Laura Chapot, Neukom postdoctoral Fellow, teaches cross-listed QSS course on computational literature

The Program in Quantitative Social Science (QSS) welcomes Laura Chapot, a Neukom Institute Postdoctoral Fellow, resident in the Departments of German Studies and English.  Laura received her PhD in Comparative Literature from the University of Edinburgh in Scotland and specializes in applying computational text analysis methods to study German and Swedish literature and culture.  In Spring 2022, Laura will be teaching a course cross-listed between QSS and the Program in Comparative Literature.  Laura's course is QSS 30.22 / COLT 70.06 Computational Comparative Literature.

About her new course, Laura states that, "In the 'Computational Comparative Literature' course we will examine the role history, culture and language play in how computational practices are understood and deployed. Computational culture is often presented as radically new and universal.
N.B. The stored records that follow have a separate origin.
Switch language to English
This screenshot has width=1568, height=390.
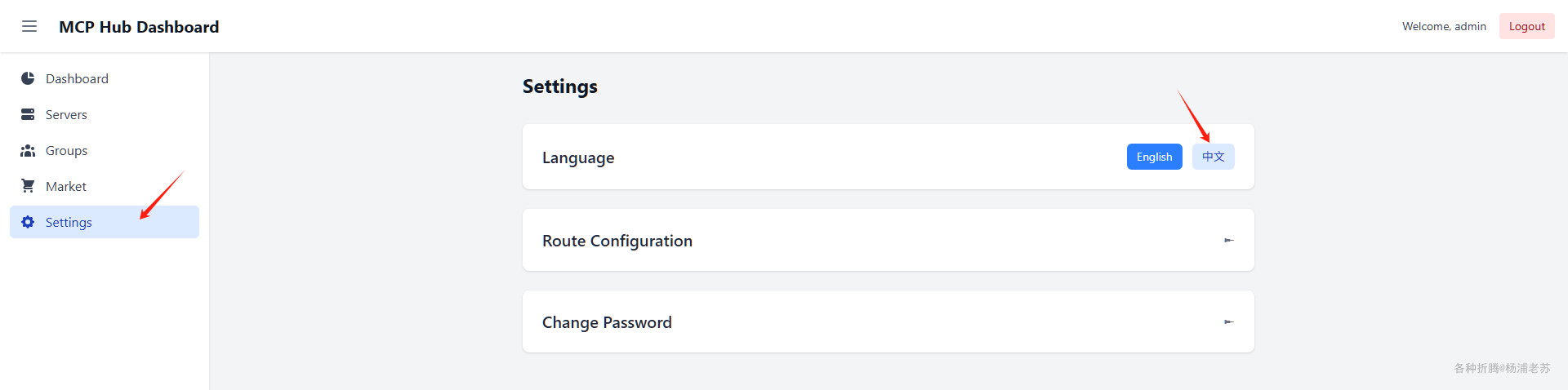tap(1154, 157)
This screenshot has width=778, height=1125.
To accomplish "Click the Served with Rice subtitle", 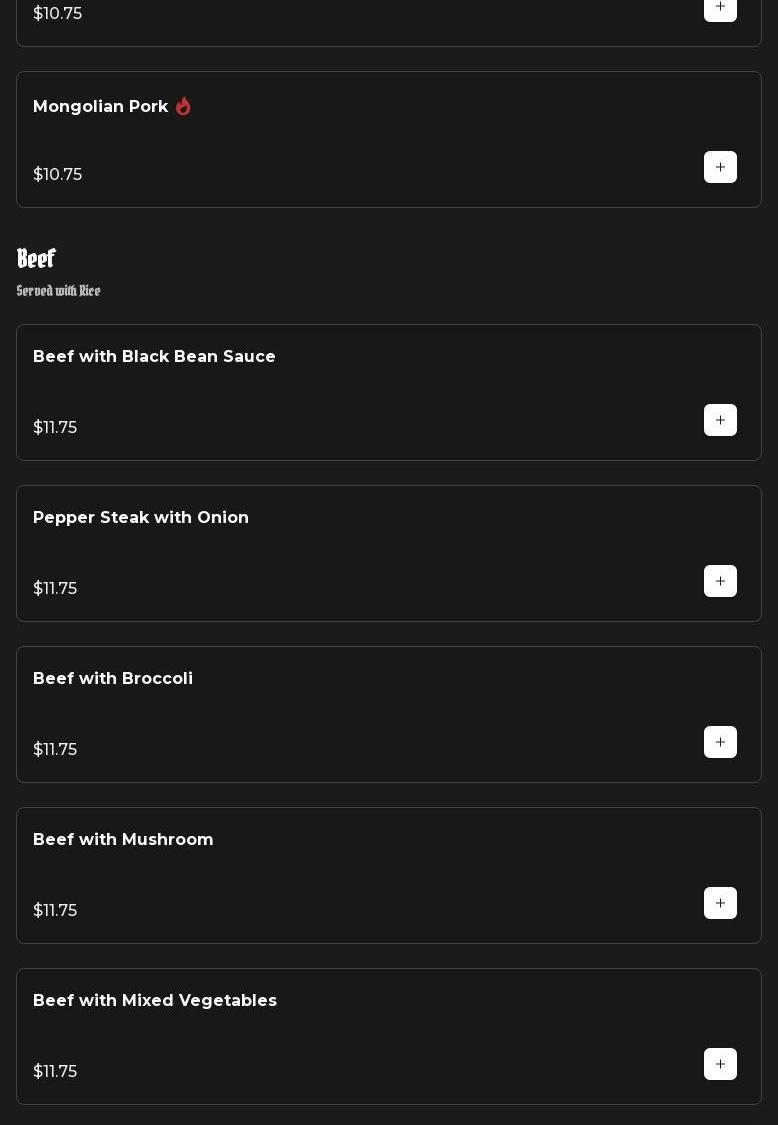I will tap(58, 291).
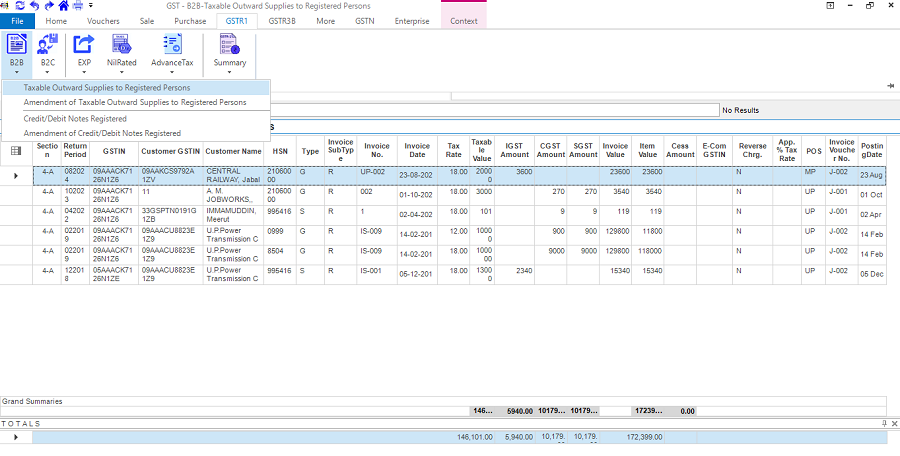Pin the ribbon using the pin icon
Image resolution: width=900 pixels, height=456 pixels.
(889, 86)
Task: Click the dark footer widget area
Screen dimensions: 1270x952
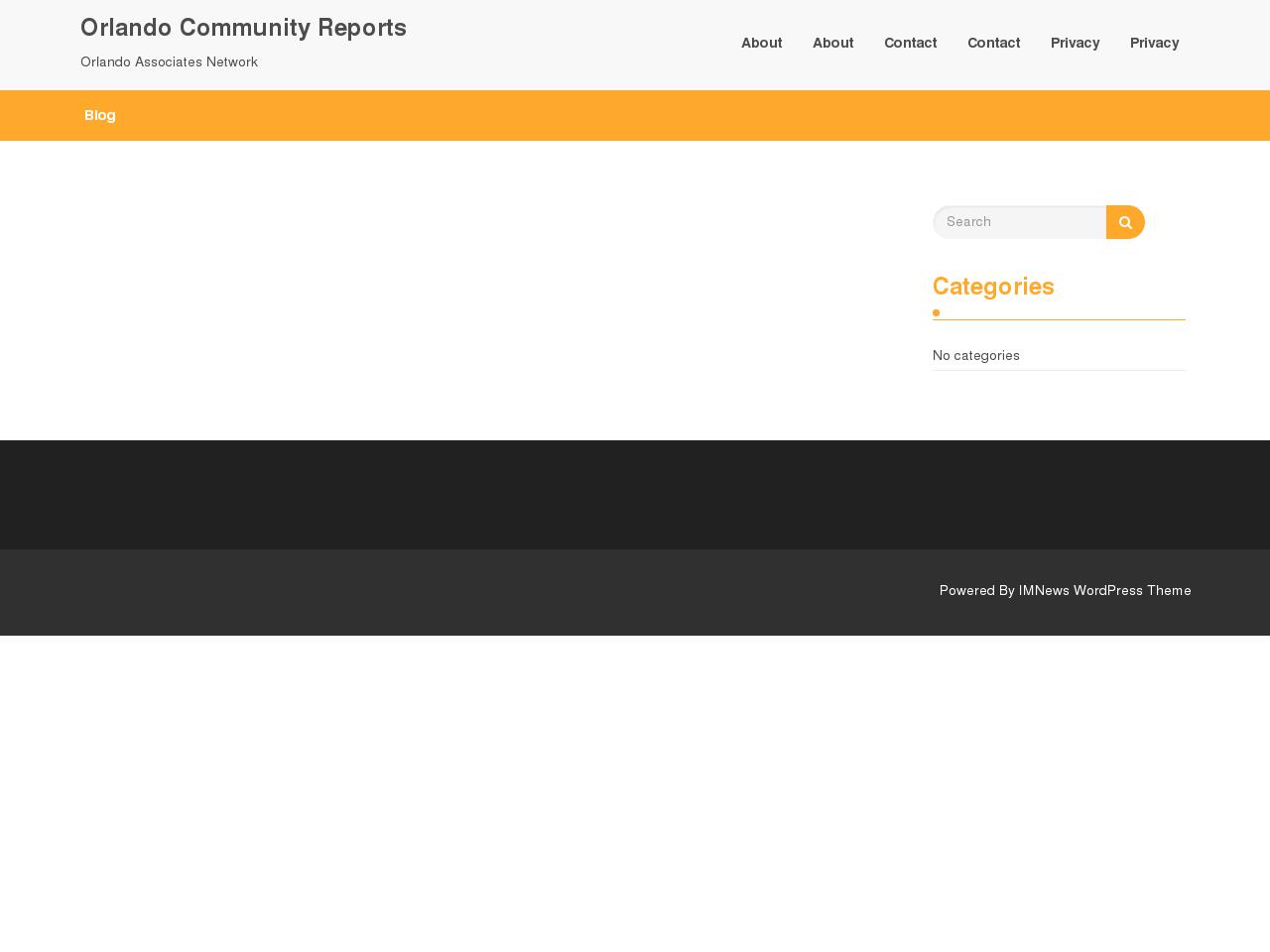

Comparative and cultural critical perspectives can help us understand the histories and cultural dynamics that shape computational practices. This is vital if we want to understand how these practices foreground certain ideas and identities over others. In particular, computational text analysis for modern languages is a dynamic and growing field. It is a field in-the-making with open questions as to how computational methods can be used for cross-cultural research and research across different languages. I look forward to exploring these challenges and possibilities with students in the Computational Comparative Literature course."

According to Dan Rockmore, Professor of Mathematics and Computer Science at Dartmouth and Director of the Neukom Institute, "We are so delighted to have Laura here to share her ideas with all of us as a member of the Neukom Institute and Dartmouth community. Computation has transformed the notion of translation and 'machine translation' and more generally, 'machine writing' are among the most widely used of AI technologies. In Laura's work we find an important and well-needed critique of the practice, especially the cross-cultural dimension. 'Computational Comparative Literature' is a timely addition to our course offerings and makes available an exciting and new learning opportunity for Dartmouth students."